Cada poco, un cogollín del rey, que se posa en la mano
aterida de este veranillo de neblinas, ni siquiera nieblas del color del seno
de la perla, y musitamos, aterrados por cada impuesto que sube, cada amigo que
te cuenta lo ocurrido en su empresa, otrora tan boyante, la pregunta, apócrifa
para el cogollín, de que cuántos años falten …, en vez de “para la mi boda”,
para la salida en masa de este lodazal de las deudas vencidas, los impagos
ruinosos, los excesos de cuenta, el tsunami que en el fondo todos pensábamos
que nos iba a pasar a cierta distancia y acaba por derribarnos las puertas de
casa, con estrépito de miedos.
Mi contertulio jubilado, puro temblor, pregunta si las cosas
están tan mal como parece. Y tengo que contestarle que no están peor, pero están
como estaban, con la circunstancia agravante de que le han puesto galga al
consumo interno y eso hace que primero escueza y luego duela en carne propia lo
que antes parecía cosa de otros, otro país, otra época.
Nos cuenta la ventana
al mundo de casa tantos horrores que ocurren lejos, que cuando pasa algo afuera
en la calle o hasta dentro de las paredes de casa, nos cuesta entender que
estamos vivos, y por ese privilegio, en cualquier momento nos puede ocurrir
cualquiera de las cosas que afligen al prójimo.
Pasar de la curiosidad más o menos solidaria, del cada vez
por desgracia más simbólico, virtual, amor al prójimo, a la participación
directa en lo que ocurre, nos deja temblando la capacidad de entender que
estamos incluidos en un sistema, formamos parte de un elenco interdependiente
de personas y cosas vivas, y por ello, a la vez, privilegiadas y dolientes.

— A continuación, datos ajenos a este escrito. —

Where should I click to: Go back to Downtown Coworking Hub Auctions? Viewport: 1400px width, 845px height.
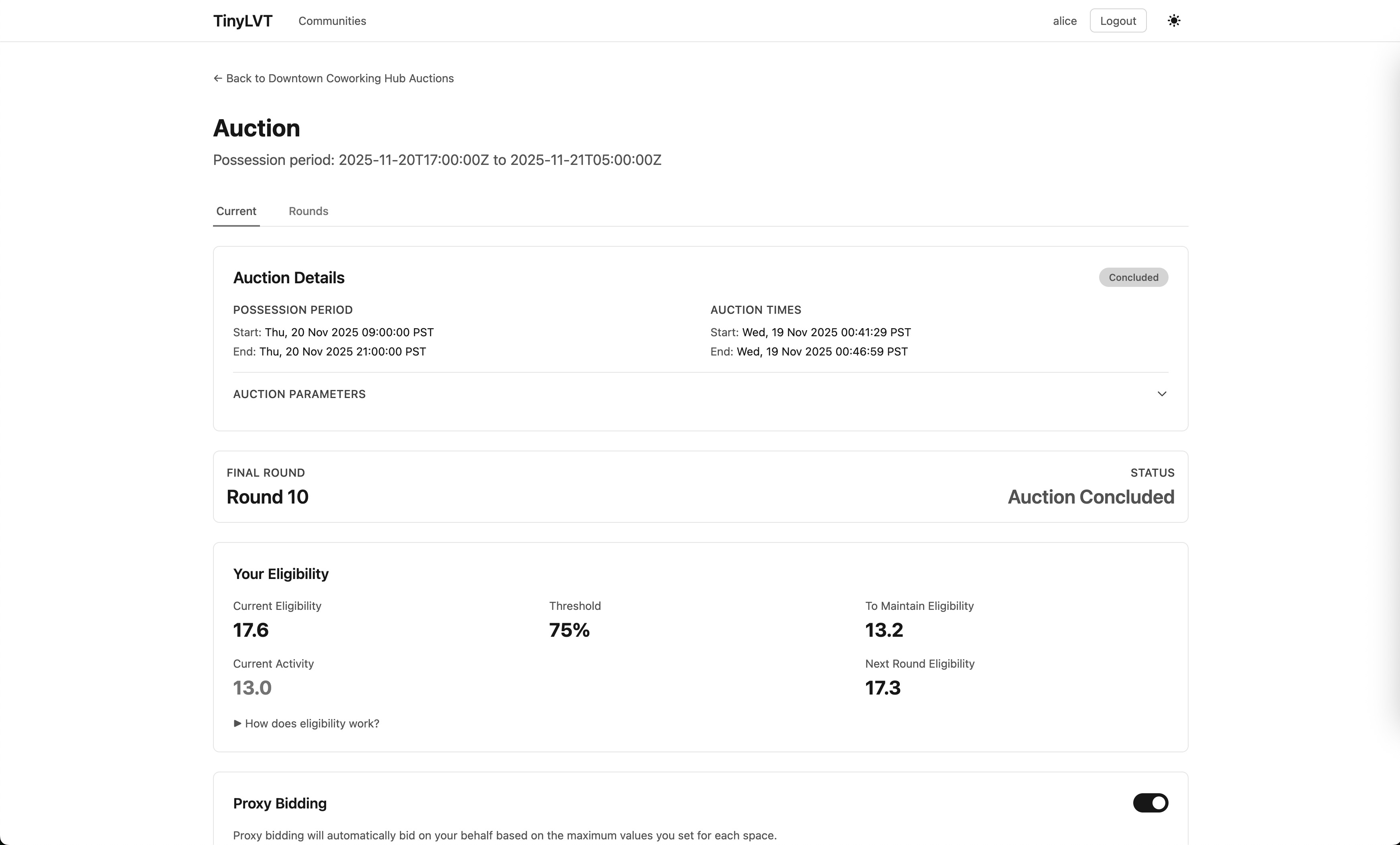pyautogui.click(x=339, y=78)
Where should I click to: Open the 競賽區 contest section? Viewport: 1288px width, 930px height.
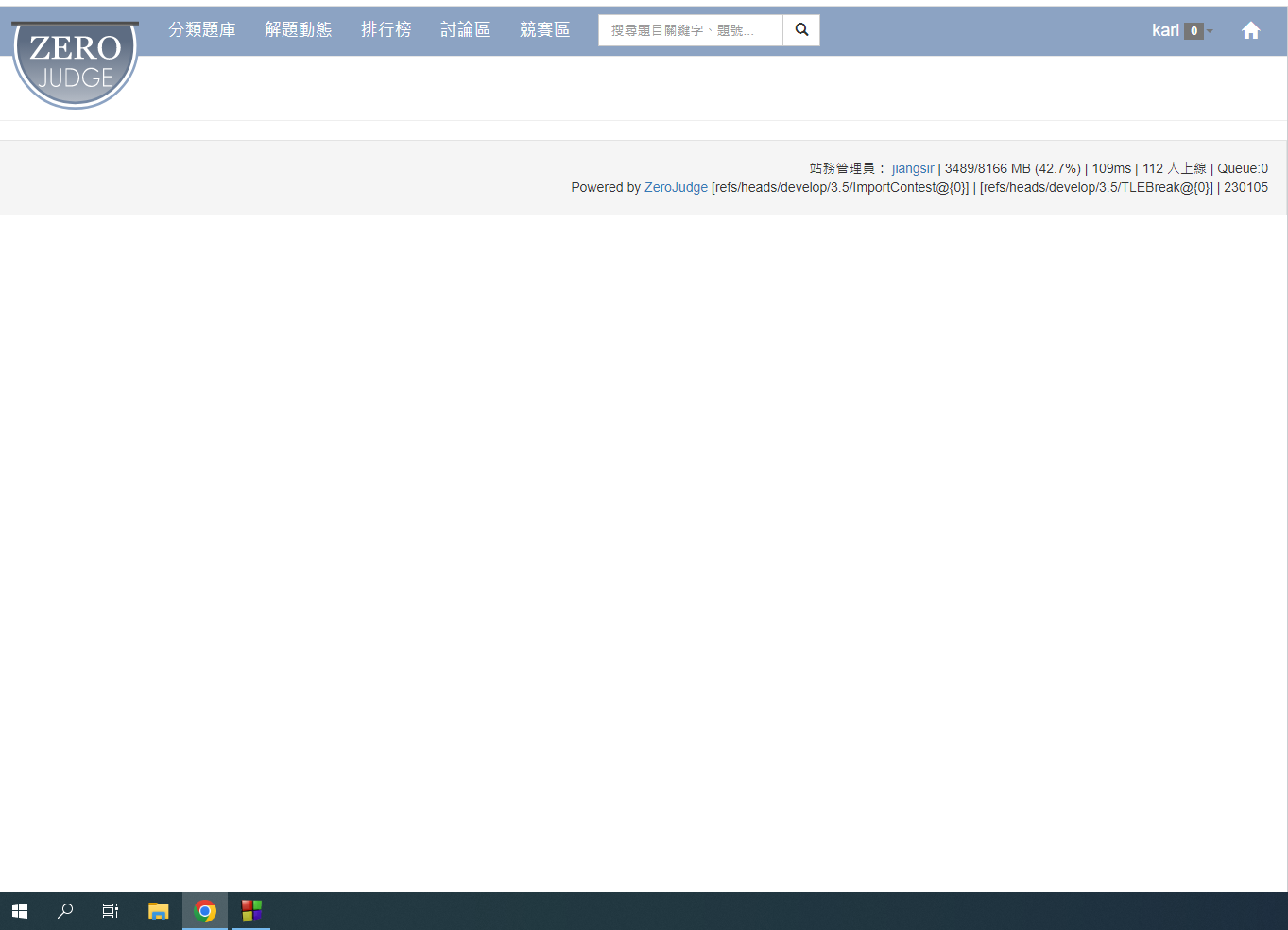pyautogui.click(x=545, y=30)
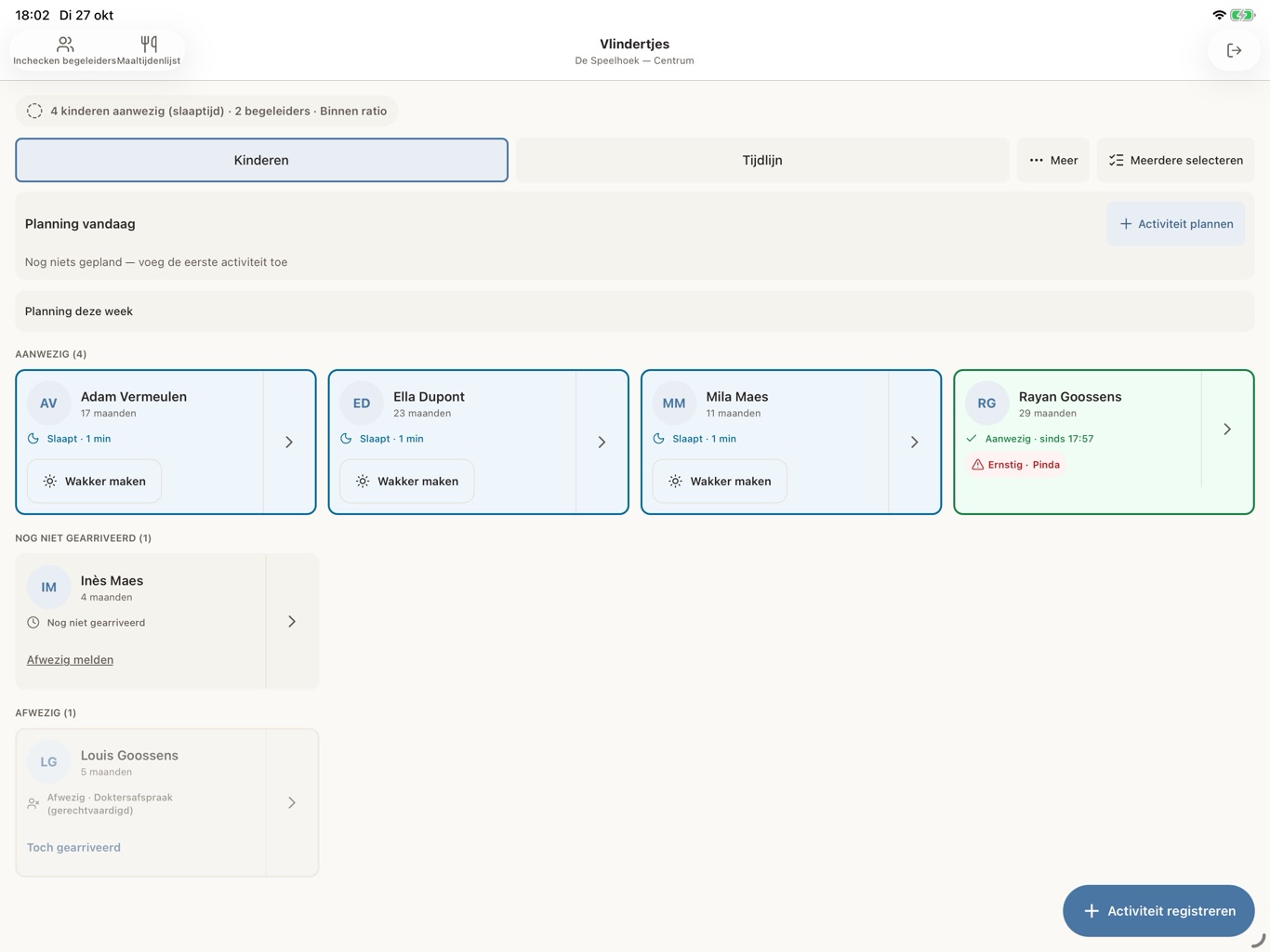Click the Activiteit registreren floating button
The image size is (1270, 952).
click(x=1158, y=911)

Lo importante, a mi modesto juicio, ahora mismo, desde el
estado de necesidad, es empezar a discurrir modos y maneras de ponerle remedio
a un estado de cosas cuya organización, al parecer, no habíamos puesto en las
mejores manos. Porque hemos de ser austeros, si, pero está siempre capacitado el
humano, individualmente considerado y en su conjunto de grupo social, para
inventar los modos y maneras de mitigar esa austeridad, encauzarla y convertir
cada desierto en un posible vergel.
A fuerza de trabajo y suerte, dice mi contertulio jubilado.
Y yo le añado que no habría que olvidarse de la ayuda del buen padre Dios, que
ya sabes que aprieta, pero no ahoga nunca a la gente de buena voluntad.